[INSTRUCTIONS TO FOLLOW]
Pull out every line of the records that contains the word "Viewport".

[SUPPLIED DATA]
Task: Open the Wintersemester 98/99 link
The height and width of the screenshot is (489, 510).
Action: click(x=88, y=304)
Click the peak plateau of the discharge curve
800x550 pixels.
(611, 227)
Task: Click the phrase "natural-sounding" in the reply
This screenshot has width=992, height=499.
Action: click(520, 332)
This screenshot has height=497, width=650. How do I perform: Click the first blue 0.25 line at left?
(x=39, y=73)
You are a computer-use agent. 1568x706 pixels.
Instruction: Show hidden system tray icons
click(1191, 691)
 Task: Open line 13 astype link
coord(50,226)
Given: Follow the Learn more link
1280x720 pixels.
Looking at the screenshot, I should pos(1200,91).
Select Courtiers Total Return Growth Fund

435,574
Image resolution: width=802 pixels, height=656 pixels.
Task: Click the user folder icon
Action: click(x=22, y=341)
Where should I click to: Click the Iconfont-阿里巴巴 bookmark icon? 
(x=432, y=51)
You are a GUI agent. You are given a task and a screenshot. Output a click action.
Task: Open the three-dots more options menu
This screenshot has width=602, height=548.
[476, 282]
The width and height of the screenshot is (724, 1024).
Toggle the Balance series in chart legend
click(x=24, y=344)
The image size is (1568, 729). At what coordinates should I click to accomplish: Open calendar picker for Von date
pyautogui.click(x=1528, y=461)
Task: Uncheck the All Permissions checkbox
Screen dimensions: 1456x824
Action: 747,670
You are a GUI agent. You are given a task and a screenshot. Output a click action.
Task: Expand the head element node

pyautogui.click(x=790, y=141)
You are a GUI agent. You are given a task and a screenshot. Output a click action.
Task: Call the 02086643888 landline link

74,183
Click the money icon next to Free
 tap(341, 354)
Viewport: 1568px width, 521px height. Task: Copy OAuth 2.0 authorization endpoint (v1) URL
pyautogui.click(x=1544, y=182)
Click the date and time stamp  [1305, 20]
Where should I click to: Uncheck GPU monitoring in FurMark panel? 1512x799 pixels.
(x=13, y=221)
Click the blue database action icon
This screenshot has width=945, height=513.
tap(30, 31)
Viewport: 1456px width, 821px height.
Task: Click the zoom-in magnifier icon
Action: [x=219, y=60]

[RESPONSE TO THE EXERCISE]
Viewport: 1568px width, 521px height. Task: Copy OAuth 2.0 authorization endpoint (v1) URL
Viewport: 1456px width, 821px height.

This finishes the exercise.